The heart beats nearly 100,000 times a day. In doing so, it moves more than 2,000 gallons of blood through your body!
Certain things, however, can affect it. Take atherosclerosis, for instance, the disease causes fatty deposits to build up inside the artery wall, which makes it harder for the heart to pump blood.
The good news is that there are ways to determine how well blood is flowing through your body. For example, there’s the modified Allen test, which is effective in assessing the blood supply of the hand.
How does it work? What does it look like in practice? Find out by reading this post!
What is the Allen Test?
The Allen test was first described by Edgar Van Nuys Allen, an American doctor, in 1929. Non-invasive, it’s a simple way to determine how well blood is flowing in your hand.
A diagnostic workup procedure, it’s almost always conducted prior to an arterial blood gas test. Basically, it’s a test that allows your doctor to measure the concentration of gases in the blood such as oxygen and carbon dioxide.
What is the Modified Allen Test?
In 1952, a modification of the test was suggested by Irving S Wright. Since then, it has almost universally replaced the original method in medical practice.

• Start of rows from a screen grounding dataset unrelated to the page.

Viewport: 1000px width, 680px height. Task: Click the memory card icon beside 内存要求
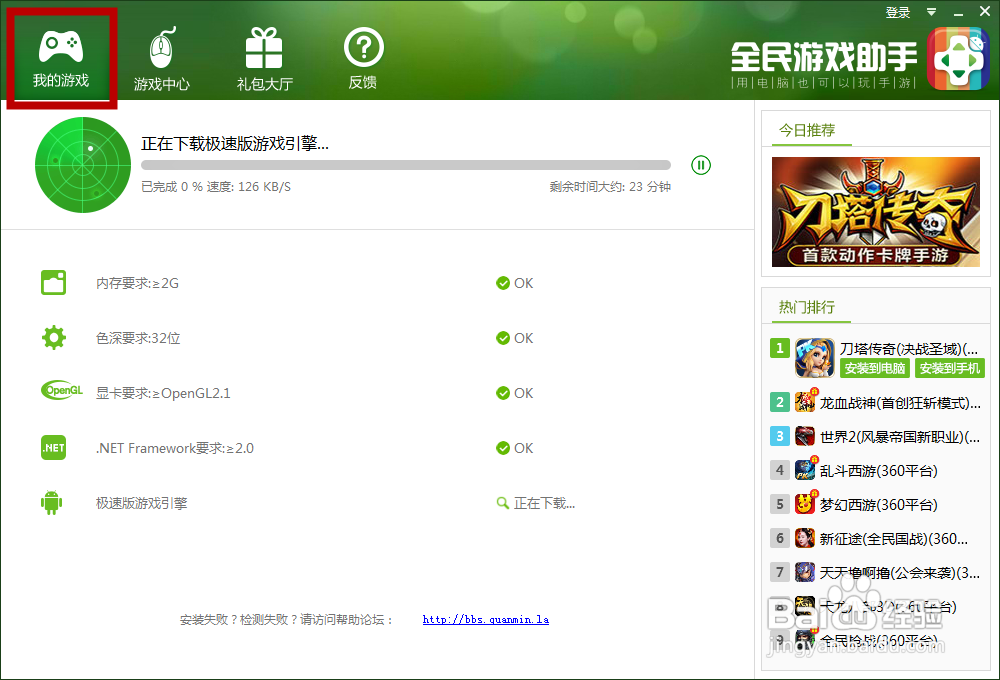(53, 283)
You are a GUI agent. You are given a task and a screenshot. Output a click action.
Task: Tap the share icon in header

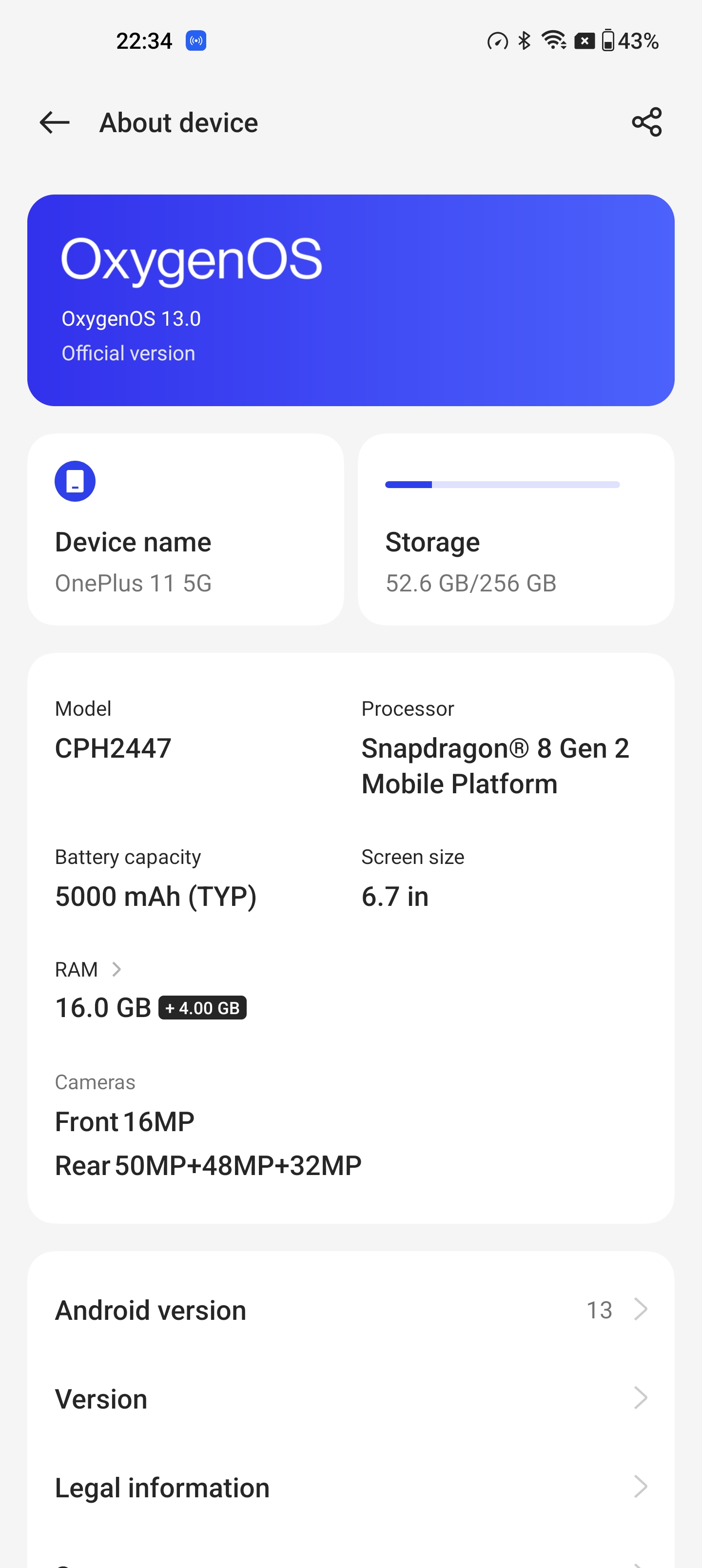(x=646, y=122)
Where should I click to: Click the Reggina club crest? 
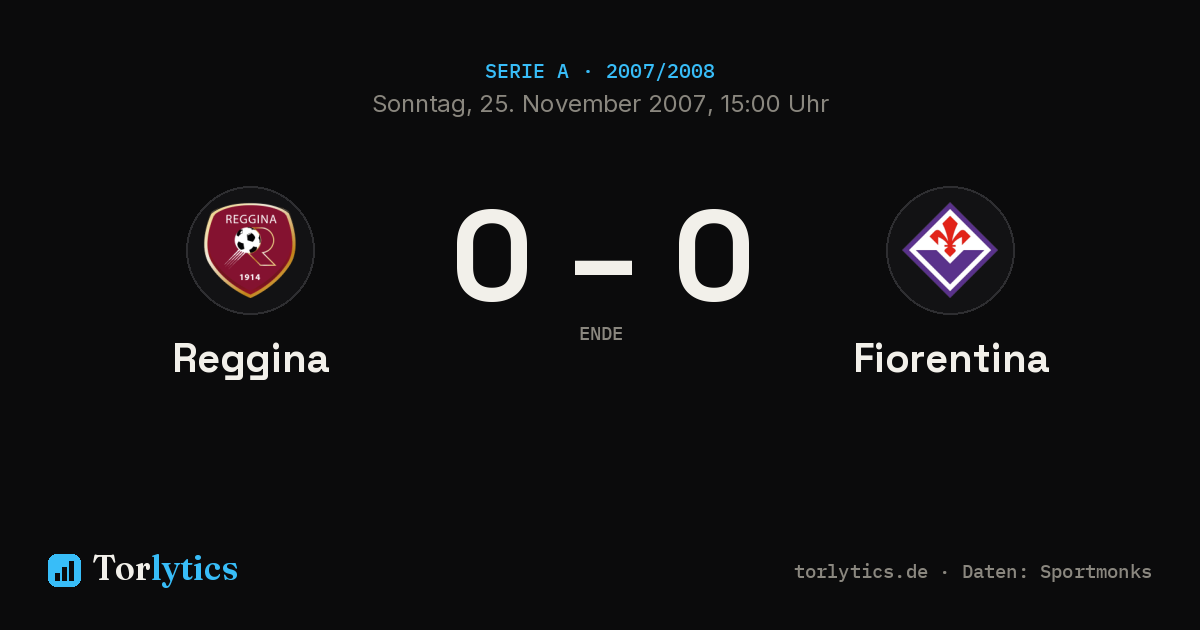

How is it different from the original test? Instead of examining both hands at once, one hand is examined at a time (the original test proposed by Allen required the patient to clench both fists simultaneously).
What the Test Looks Like in Practice
The patient will be asked to elevate and clench one of their fists for around 30 seconds. The medical practitioner will then apply pressure over the radial and ulnar arteries.
From there, they’ll tell the patient to open their hand; it should appear pale due to the lack of blood flow (as a result of the pressure).
The doctor will then release the pressure on the ulnar artery while maintaining that of the radial artery. Color should return to the hand within 10 to 15 seconds.
Interpreting the Results
The results of the Allen test are considered normal if color returns as described. Basically, it means that one artery will be enough to supply blood to your hand.
If your hand remains cold and pale, it means that one artery will not be sufficient. In cases like that, they won’t collect blood from that artery.
Instead, they’ll perform the Allen Test on your other hand. If that one also remains cold and pale, they’ll collect blood from another artery in the body (e.g. groin, elbow crease).
Understanding the Modified Allen Test
That should give you a better idea of what the modified Allen test is and how it works. To summarize, it’s a procedure that allows doctors to identify abnormal circulation in the hand.